[Stored items]

________

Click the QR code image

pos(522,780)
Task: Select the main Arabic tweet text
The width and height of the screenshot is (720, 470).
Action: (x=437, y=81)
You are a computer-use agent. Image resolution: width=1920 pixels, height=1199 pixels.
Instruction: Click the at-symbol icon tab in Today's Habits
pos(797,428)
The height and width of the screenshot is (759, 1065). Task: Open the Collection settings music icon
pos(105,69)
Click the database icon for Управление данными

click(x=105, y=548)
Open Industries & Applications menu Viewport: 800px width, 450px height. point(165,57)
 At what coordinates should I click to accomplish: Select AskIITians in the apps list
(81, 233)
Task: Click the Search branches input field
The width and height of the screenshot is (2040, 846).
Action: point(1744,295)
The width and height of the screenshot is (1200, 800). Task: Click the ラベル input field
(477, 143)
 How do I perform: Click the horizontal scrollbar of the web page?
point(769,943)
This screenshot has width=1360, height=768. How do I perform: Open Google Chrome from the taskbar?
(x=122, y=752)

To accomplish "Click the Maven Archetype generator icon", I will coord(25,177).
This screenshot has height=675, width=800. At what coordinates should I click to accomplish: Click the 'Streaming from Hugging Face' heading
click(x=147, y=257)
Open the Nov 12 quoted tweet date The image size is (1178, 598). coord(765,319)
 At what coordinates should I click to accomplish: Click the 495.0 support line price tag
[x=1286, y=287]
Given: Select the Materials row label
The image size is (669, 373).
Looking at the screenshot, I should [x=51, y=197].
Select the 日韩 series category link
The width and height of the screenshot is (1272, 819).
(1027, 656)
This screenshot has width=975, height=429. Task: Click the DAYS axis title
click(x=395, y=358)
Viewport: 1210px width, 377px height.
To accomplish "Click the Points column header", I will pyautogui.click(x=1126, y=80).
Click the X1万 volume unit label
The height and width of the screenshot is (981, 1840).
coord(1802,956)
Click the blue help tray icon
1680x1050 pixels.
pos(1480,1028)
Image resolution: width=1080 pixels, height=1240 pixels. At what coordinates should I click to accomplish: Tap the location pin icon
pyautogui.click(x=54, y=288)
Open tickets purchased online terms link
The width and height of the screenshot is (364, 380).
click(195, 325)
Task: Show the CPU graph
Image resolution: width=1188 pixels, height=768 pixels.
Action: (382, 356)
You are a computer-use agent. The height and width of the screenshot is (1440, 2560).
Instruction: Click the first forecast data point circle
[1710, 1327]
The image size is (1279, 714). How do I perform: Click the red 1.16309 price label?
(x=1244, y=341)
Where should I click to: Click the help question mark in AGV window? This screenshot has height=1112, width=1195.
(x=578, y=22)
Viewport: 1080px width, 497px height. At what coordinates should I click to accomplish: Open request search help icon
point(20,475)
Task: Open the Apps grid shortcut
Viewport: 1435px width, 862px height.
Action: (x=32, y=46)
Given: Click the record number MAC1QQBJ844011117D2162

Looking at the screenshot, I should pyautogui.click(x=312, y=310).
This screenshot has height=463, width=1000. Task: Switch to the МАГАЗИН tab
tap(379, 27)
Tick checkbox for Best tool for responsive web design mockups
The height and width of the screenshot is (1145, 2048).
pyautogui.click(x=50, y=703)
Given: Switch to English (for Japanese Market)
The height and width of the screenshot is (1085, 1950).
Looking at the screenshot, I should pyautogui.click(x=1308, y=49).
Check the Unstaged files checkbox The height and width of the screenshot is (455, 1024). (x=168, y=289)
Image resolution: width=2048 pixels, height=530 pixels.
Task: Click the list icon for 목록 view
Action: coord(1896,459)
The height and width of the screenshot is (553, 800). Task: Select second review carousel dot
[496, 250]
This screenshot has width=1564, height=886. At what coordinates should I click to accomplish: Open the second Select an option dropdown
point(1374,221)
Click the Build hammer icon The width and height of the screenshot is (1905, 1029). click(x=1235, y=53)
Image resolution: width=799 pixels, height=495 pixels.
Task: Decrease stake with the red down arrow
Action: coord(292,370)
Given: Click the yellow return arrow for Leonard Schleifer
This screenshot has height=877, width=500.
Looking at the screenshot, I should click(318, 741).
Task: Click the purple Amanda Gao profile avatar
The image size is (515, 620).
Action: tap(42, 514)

________

Each line of the data above is to be set down exactly.

Click the QR code image

pos(522,780)
Task: Select the main Arabic tweet text
The width and height of the screenshot is (720, 470).
Action: (x=437, y=81)
You are a computer-use agent. Image resolution: width=1920 pixels, height=1199 pixels.
Instruction: Click the at-symbol icon tab in Today's Habits
pos(797,428)
The height and width of the screenshot is (759, 1065). Task: Open the Collection settings music icon
pos(105,69)
Click the database icon for Управление данными

click(x=105, y=548)
Open Industries & Applications menu Viewport: 800px width, 450px height. point(165,57)
 At what coordinates should I click to accomplish: Select AskIITians in the apps list
(81, 233)
Task: Click the Search branches input field
The width and height of the screenshot is (2040, 846).
Action: point(1744,295)
The width and height of the screenshot is (1200, 800). Task: Click the ラベル input field
(477, 143)
 How do I perform: Click the horizontal scrollbar of the web page?
point(769,943)
This screenshot has width=1360, height=768. How do I perform: Open Google Chrome from the taskbar?
(x=122, y=752)

To accomplish "Click the Maven Archetype generator icon", I will coord(25,177).
This screenshot has height=675, width=800. At what coordinates should I click to accomplish: Click the 'Streaming from Hugging Face' heading
click(x=147, y=257)
Open the Nov 12 quoted tweet date The image size is (1178, 598). coord(765,319)
 At what coordinates should I click to accomplish: Click the 495.0 support line price tag
[x=1286, y=287]
Given: Select the Materials row label
The image size is (669, 373).
Looking at the screenshot, I should [x=51, y=197].
Select the 日韩 series category link
The width and height of the screenshot is (1272, 819).
(1027, 656)
This screenshot has width=975, height=429. Task: Click the DAYS axis title
click(x=395, y=358)
Viewport: 1210px width, 377px height.
To accomplish "Click the Points column header", I will pyautogui.click(x=1126, y=80).
Click the X1万 volume unit label
The height and width of the screenshot is (981, 1840).
coord(1802,956)
Click the blue help tray icon
1680x1050 pixels.
pos(1480,1028)
Image resolution: width=1080 pixels, height=1240 pixels. At what coordinates should I click to accomplish: Tap the location pin icon
pyautogui.click(x=54, y=288)
Open tickets purchased online terms link
The width and height of the screenshot is (364, 380).
click(195, 325)
Task: Show the CPU graph
Image resolution: width=1188 pixels, height=768 pixels.
Action: (382, 356)
You are a computer-use agent. The height and width of the screenshot is (1440, 2560).
Instruction: Click the first forecast data point circle
[1710, 1327]
The image size is (1279, 714). How do I perform: Click the red 1.16309 price label?
(x=1244, y=341)
Where should I click to: Click the help question mark in AGV window? This screenshot has height=1112, width=1195.
(x=578, y=22)
Viewport: 1080px width, 497px height. At what coordinates should I click to accomplish: Open request search help icon
point(20,475)
Task: Open the Apps grid shortcut
Viewport: 1435px width, 862px height.
Action: (x=32, y=46)
Given: Click the record number MAC1QQBJ844011117D2162

Looking at the screenshot, I should pyautogui.click(x=312, y=310).
This screenshot has height=463, width=1000. Task: Switch to the МАГАЗИН tab
tap(379, 27)
Tick checkbox for Best tool for responsive web design mockups
The height and width of the screenshot is (1145, 2048).
pyautogui.click(x=50, y=703)
Given: Switch to English (for Japanese Market)
The height and width of the screenshot is (1085, 1950).
Looking at the screenshot, I should pyautogui.click(x=1308, y=49).
Check the Unstaged files checkbox The height and width of the screenshot is (455, 1024). (x=168, y=289)
Image resolution: width=2048 pixels, height=530 pixels.
Task: Click the list icon for 목록 view
Action: coord(1896,459)
The height and width of the screenshot is (553, 800). Task: Select second review carousel dot
[496, 250]
This screenshot has width=1564, height=886. At what coordinates should I click to accomplish: Open the second Select an option dropdown
point(1374,221)
Click the Build hammer icon The width and height of the screenshot is (1905, 1029). click(x=1235, y=53)
Image resolution: width=799 pixels, height=495 pixels.
Task: Decrease stake with the red down arrow
Action: coord(292,370)
Given: Click the yellow return arrow for Leonard Schleifer
This screenshot has height=877, width=500.
Looking at the screenshot, I should click(318, 741).
Task: Click the purple Amanda Gao profile avatar
The image size is (515, 620).
Action: tap(42, 514)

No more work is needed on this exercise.